Friday, February 20, 2026

Thoughts on Artificial Intelligence by Nancy L. Eady

Last month, I posted a short short story I called “Customer Complaint” on this blog. A few days later. I was searching for something unrelated when a critique of the story I had posted popped up spontaneously—generated by the search engine’s AI program. I’m not sure why. The AI program told me it liked the story, even calling one or two elements of the story “comedy gold.” I don’t know what measure it used to evaluate the story, and because it is AI, and on my computer, I wondered if it gave me its honest opinion (if AI can have an opinion), or if it was just telling me what it thought I would like to hear. 

I don’t trust AI yet. Part of that is my native skepticism of all things mechanical—any office worker knows that copiers, for example, cannot be trusted. Never let the photocopier know you are working against a deadline. Doing so increases the chance of a serious malfunction bringing your work to a screeching halt past 90%. Part of my mistrust stems from my understanding a bit about how it works, while another part stems from not knowing enough about how it works. And as a writer, I have major concerns about how you can control plagiarism of your work by AI. 

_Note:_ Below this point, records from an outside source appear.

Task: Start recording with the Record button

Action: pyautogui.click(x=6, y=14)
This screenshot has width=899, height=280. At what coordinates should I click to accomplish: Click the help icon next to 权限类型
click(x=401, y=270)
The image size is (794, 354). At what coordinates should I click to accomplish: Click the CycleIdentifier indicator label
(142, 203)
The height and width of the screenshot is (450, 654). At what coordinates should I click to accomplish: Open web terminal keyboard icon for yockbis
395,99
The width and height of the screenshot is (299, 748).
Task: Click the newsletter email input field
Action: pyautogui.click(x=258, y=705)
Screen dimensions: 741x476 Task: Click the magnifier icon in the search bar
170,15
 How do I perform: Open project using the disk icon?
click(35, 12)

The AI that has burst most spectacularly onto the world stage are the large language models (LLMs) like ChatGPT, Gemini, and Copilot. But LLMs are more like probability engines than basic search engines. LLMs look at your question, sort through the many ways other people have answered similar questions in the past, and put together the response that is most likely to be relevant. That doesn’t mean that an LLM will come up with the right answer. The legal profession, for example, is inundated with stories of lawyers who used something like ChatGPT to write a brief and ended up turning in a brief that looked good but had citations to non-existent cases. The term “hallucinated cases” describes this illusory case law. To put it mildly, judges are not amused when lawyers submit such briefs. The sanctions for doing so are becoming increasingly severe. One lawyer I know uses a Chat GPT type platform as an aid, not as a substitute for doing his own research. He tells an amusing story about arguing with the AI program about its hallucinating cases. He told the program it was hallucinating cases, and the program “shouted” back at him (all caps) “I AM NOT HALLUCINATING CASES.” (But it was.) 

The search for the most relevant answer also has another side effect. The one answer an AI LLM program is not likely to give is “I don’t know.” Their programming insists that they provide an answer, and they will do exactly that, regardless of whether the answer provided is correct.  

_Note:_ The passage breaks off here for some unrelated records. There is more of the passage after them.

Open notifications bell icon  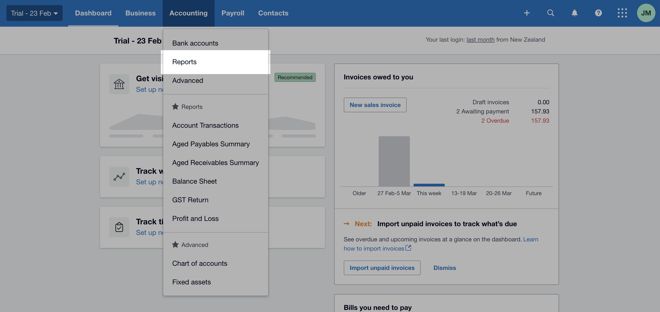(574, 13)
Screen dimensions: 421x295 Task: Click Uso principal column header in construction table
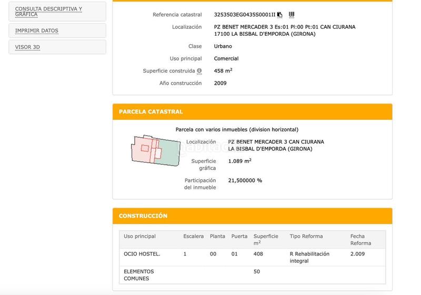click(140, 236)
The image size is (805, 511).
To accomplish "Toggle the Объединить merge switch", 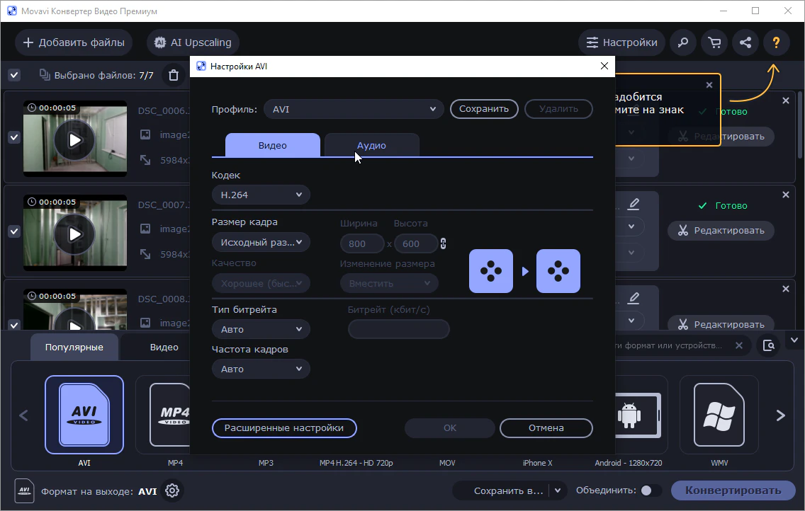I will tap(651, 490).
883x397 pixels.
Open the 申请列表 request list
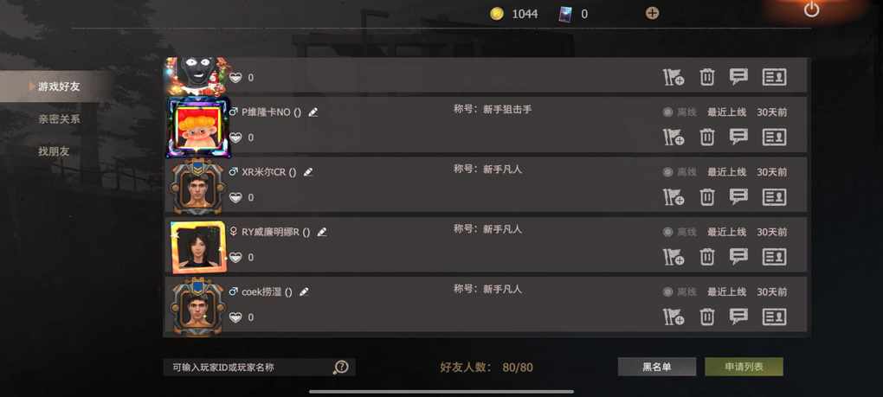[x=744, y=368]
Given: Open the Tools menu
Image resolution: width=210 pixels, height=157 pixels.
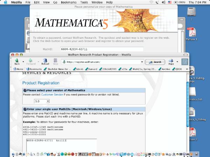Looking at the screenshot, I should (x=84, y=2).
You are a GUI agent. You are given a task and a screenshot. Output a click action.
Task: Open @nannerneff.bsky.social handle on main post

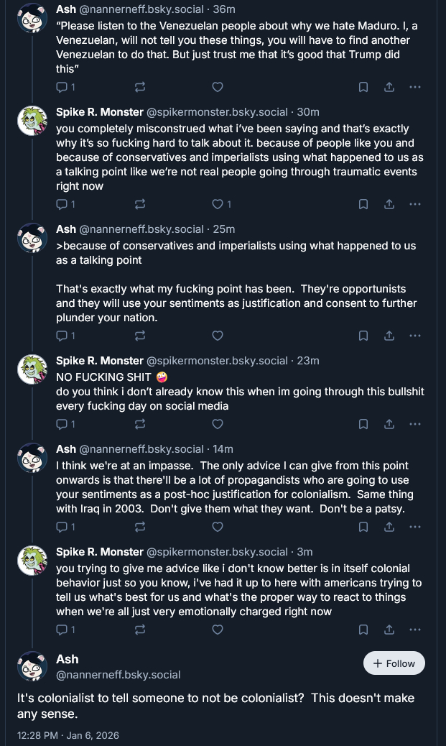pyautogui.click(x=119, y=675)
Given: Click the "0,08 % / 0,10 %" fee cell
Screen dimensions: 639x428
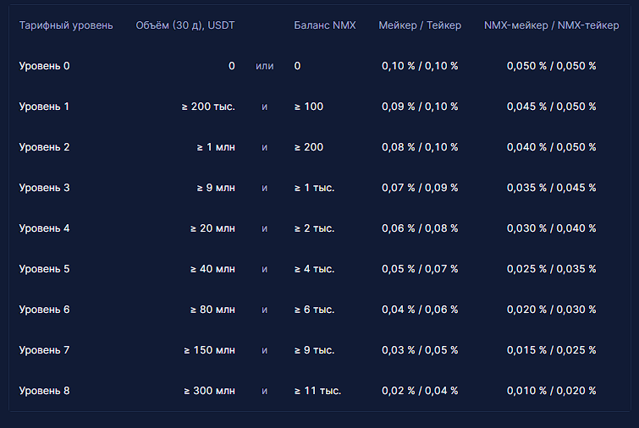Looking at the screenshot, I should click(x=420, y=147).
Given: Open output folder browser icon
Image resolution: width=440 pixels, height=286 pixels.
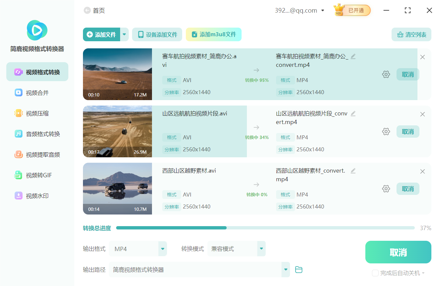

The part of the technology I don’t understand is what allows AI to have conversations with people. We recently upgraded our Amazon Alexa devices to Alexa Plus, which is AI-based. (We did that to stop fighting with the bedroom Alexa over the differences between the phrase “turn on the bedroom lights” and “turn on bedroom lights.”) I have had two tentative conversations with Alexa Plus where I was asking her/it questions with no right or wrong answers; questions about what she likes or feels, just to see what would happen. (My daughter gave me some weird looks when she walked in on those). I felt as if I were talking to a person.  

I use ProWritingAid to help me edit my work. It also has an AI option, but for now, I leave that feature alone. But the availability of AI writing aids is growing because AI can be useful. That usefulness will only increase with time as the technology develops further. If you can trust the AI program you use to keep your work confidential rather than adding your work into its repertoire of training material, it could be useful in proofreading. It also might be helpful in generating ideas on how to promote your work and in providing research sources you may not have considered.

Are there any ways you use AI to help you with your writing efforts, whether it is in proofreading, editing, promotion, marketing, or something else? If you have tried AI, what do you think of it? What is your general impression of the technology?